I am really at my wit's end with this. I am hurt continuously and it doesn't seem to phase her or even slow her down from being in touch with these guys. Am I the one who is wrong here? Should I just let her have this outlet since I know that physically she is faithful? How can I get past this bothering me when it happens? It makes me want to look for more issues and problems, thinking "where does it stop?" 

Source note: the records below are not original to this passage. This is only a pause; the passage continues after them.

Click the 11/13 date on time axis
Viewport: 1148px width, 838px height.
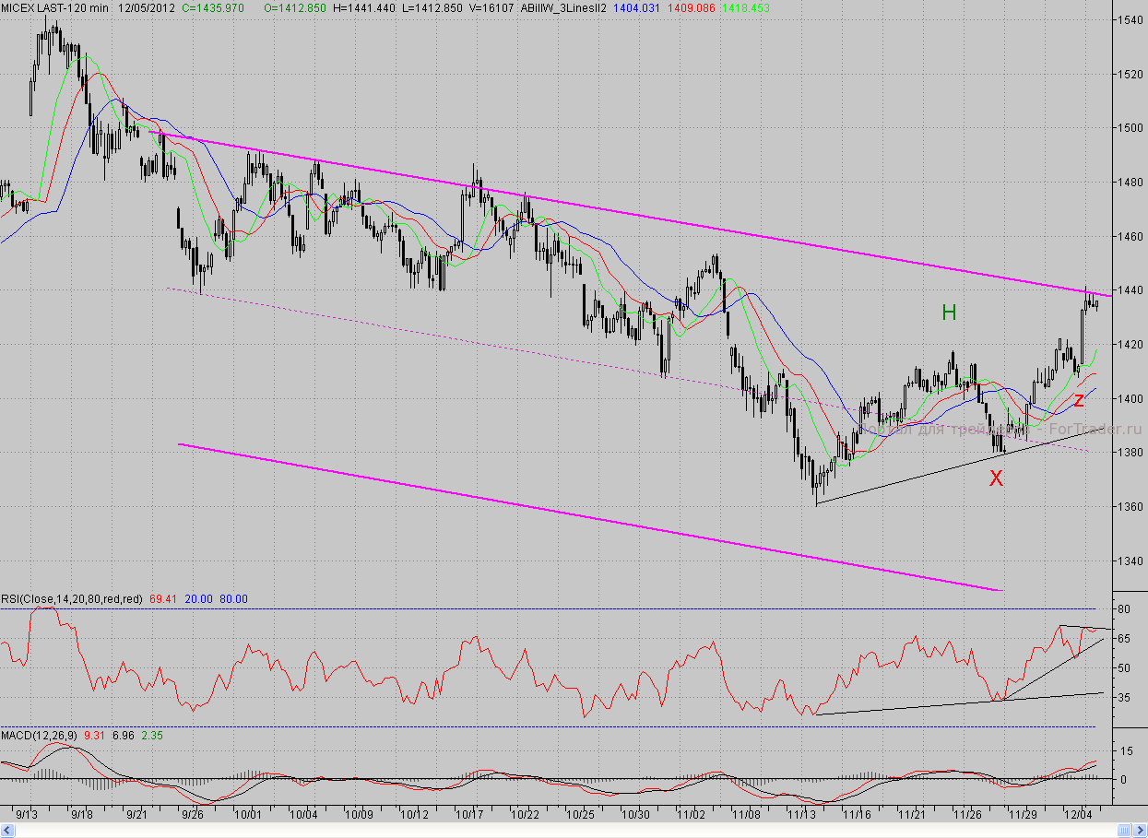[802, 815]
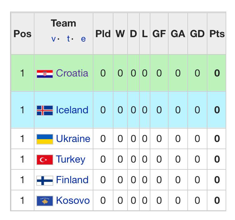Click the Pts column header
The width and height of the screenshot is (235, 220).
pos(217,34)
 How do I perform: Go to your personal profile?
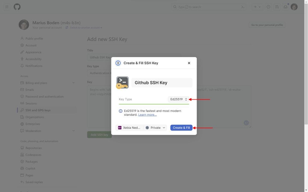coord(267,25)
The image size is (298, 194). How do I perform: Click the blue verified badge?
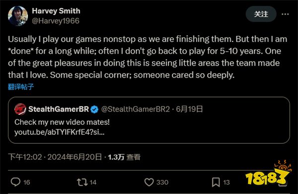(x=94, y=109)
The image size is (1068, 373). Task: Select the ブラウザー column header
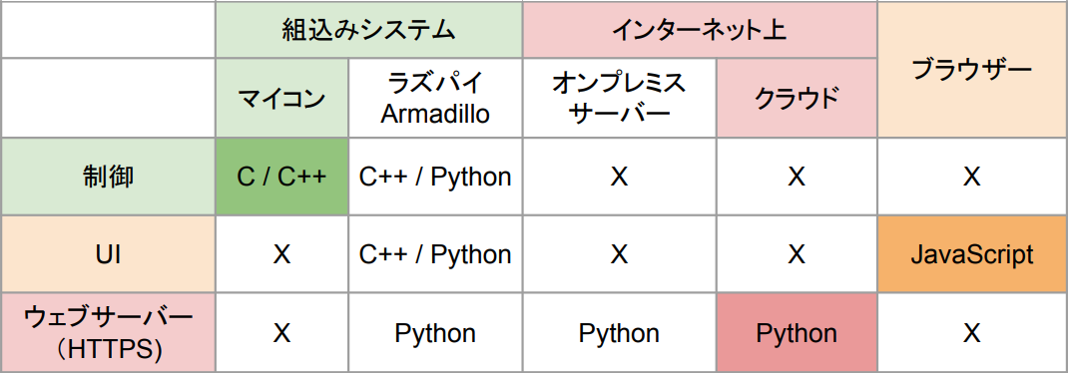point(972,70)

I am really at a loss. Please help.


----------



## Tourchwood (Feb 1, 2011)

No dont let her continue. leave her, that would give strong message


----------



## Atholk (Jul 25, 2009)

I suspect if you checked her phone records and email you would find a lot of things continuing to go on. I don't believe she respects you.


----------



## SteveAustin (Apr 25, 2011)

robhpsca said:


> I am sure this question has been asked a million times, but I would rather post my situation and ask again than search through other's situations.
> 
> Here is a summary of the details:
> 
> ...


Are you kidding? Screw that, unless you get off on it, that stuff remains in the past. She hangs onto the photos because she is reliving in the past. Time to up the ante, no exs photos, no contact with exs, its about you and her now. If this is what she wants, hasta la vista sister, dont back down. Sounds more like someone wants to go back to her old life. Crack all that stuff open. Its about just you and her now. If she likes hot looking guys, watch porn together, but that stuff is way to personal to keep, to many ways to backtrack and have a nooner for old times sake. 

My wife had contacted an ex boyfriend, without letting me know. I didnt stand for it, showed her how infuriating it was to me and that its either me going over and letting his wife know that they had been emailing, he is now married and with two kids, he cheated on her when they went out and he broke up with her oh so many years ago. So why the fascination of WHAT HAPPENED TO SO and SO? Thats all bs man, dont stand for it. Marriage is hard enough.


----------



## Rob774 (Sep 27, 2010)

NO contacts with EX's - ZERO. My wife had looked up some of her ex's on FB, just to see whatever happened to them and so forth. But she never contacted these guys, or attempted to friend them o or anything in that sort of matter. I'd lose my mind if she were to have love letters and pics of these dudes on our computer. Are you kidding me??? These same dudes who cheated on you, played you and just used you... and you want something to reminisce over? Reminisce over what? When they used you as a cum dumster?

And you busted her in lying about it... to spare your feelings huh - BS. If she is lying about it, then there's something to hide, perhaps even an EA. Its too much temptation when you deal with ex's of your past, there is a reason why they are your Ex. But the moment you start dealing with them, all you remember is the good times. And then all it takes is a moment of weakness and bam, EA turns into full time PA. The past is the past, and i can't hate on any actions a woman does BEFORE me. Everyone has their ONS, and got played for sex and so on. But what you are not going to do, is lay in my bed and have you past a few finger tips away. 

Nip this is the bud Rob right away, or else HER past will come back to haunt YOU!!!


----------



## CandieGirl (Apr 27, 2011)

You are right to worry, I'm in the same freakin' boat with my BF...why is it that they can't see that the lies are the problem, not the past? I keep telling my guy, if you'd been up front about so and so, then I wouldn't be so upset! Lying to me, just equates to having something to hide. Hell, I'm 41 freakin' years old, I've been in love before, had my heart broken, you name it. I completely get that he has a past too. I told him in the beginning, we don't need all of each others' gory details, but don't LIE.

Sigh...not sure what to tell you, except you have to get her on the same page as you as soon as possible...


----------